San Clemente-based startup Rox Medical Inc. said it has enrolled its first patient in a randomized, controlled clinical trial of its Flow procedure for treating high blood pressure.

Flow uses a catheter to place a small coupler between the artery and vein in a patient’s upper leg.

It’s designed to reduce peripheral blood vessel resistance, something it says will bring down blood pressure.

“We like the fact that the Rox procedure is reversible and that it can treat patients who are not candidates or don’t seem to respond to renal denervation,” Dr. Neil Sulke, one of the trial’s investigators, said in a news release.

Renal denervation is the traditional treatment for high blood pressure that’s unresponsive to drugs.
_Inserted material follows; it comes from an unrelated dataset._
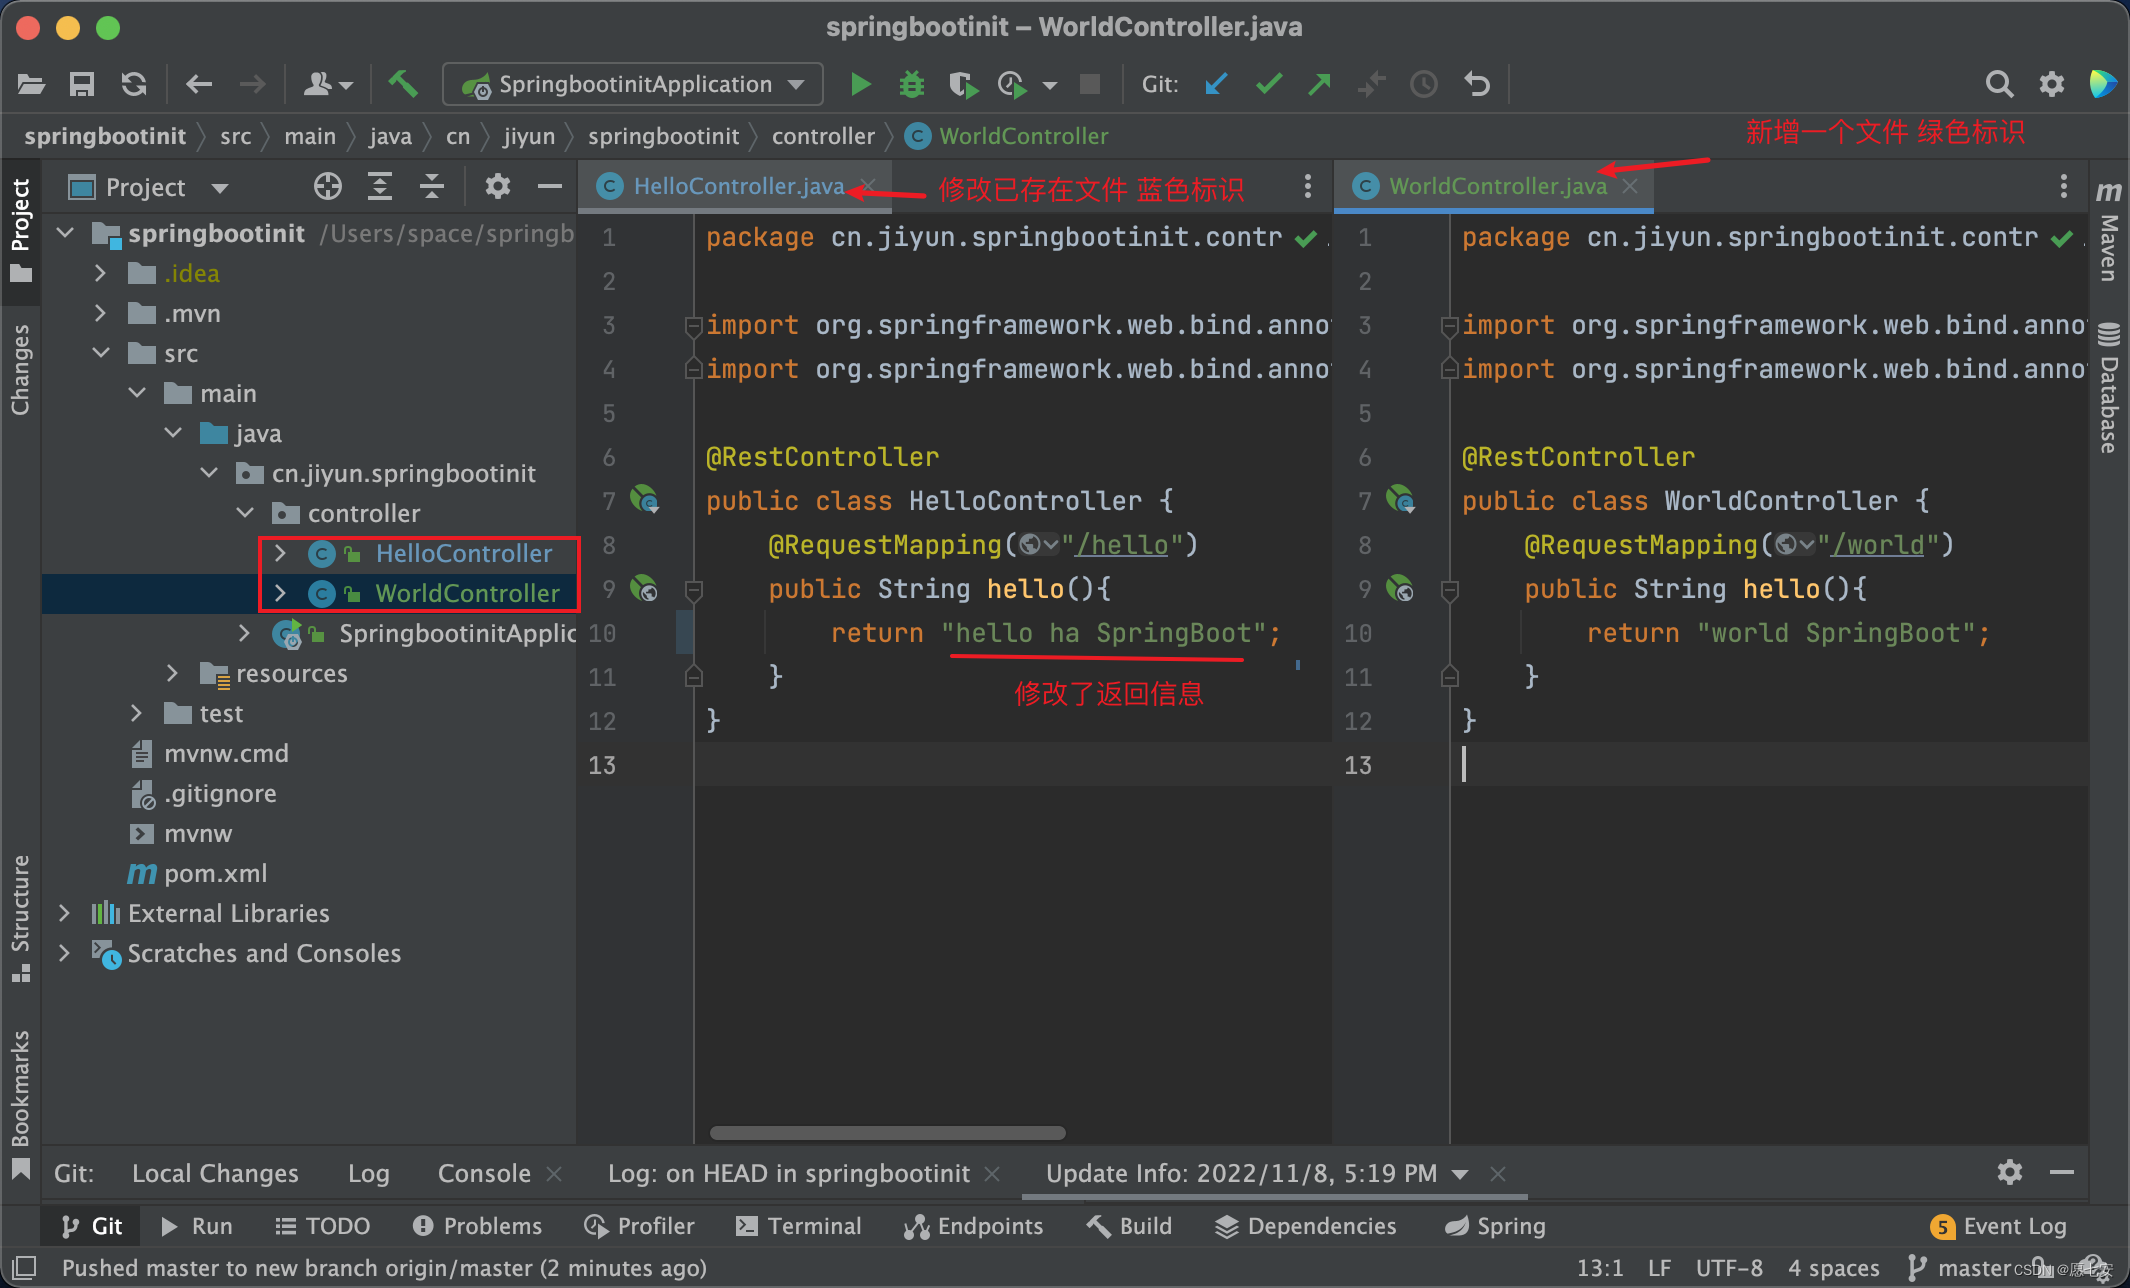Click the Debug bug icon
This screenshot has height=1288, width=2130.
coord(911,84)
Sulke and Dr. Stephan Furniss performed the procedure using Rox’s device at Eastbourne General Hospital in East Sussex in the United Kingdom.

Avanir, VA Team Up

Avanir Pharmaceuticals Inc., an Aliso Viejo-based drug maker, said it’s working with the U.S. Department of Veterans Affairs and United BioSource Corp. in Chevy Chase, Md., to screen some 1,000 veterans with traumatic brain injury for pseudobulbar affect symptoms.

Avanir makes Nuedexta, a drug that’s approved for treating pseudobulbar affect, which involves sudden involuntary outbursts of crying or laughing.

Pseudobulbar affect is often found in patients who have other neurological conditions, including traumatic brain injury, multiple sclerosis, Parkinson’s disease, stroke, Alzheimer’s disease and amyotrophic lateral sclerosis, or Lou Gehrig’s disease.

The drug maker said its goal is to develop screening protocol for identifying and treating veterans with symptoms of pseudobulbar affect.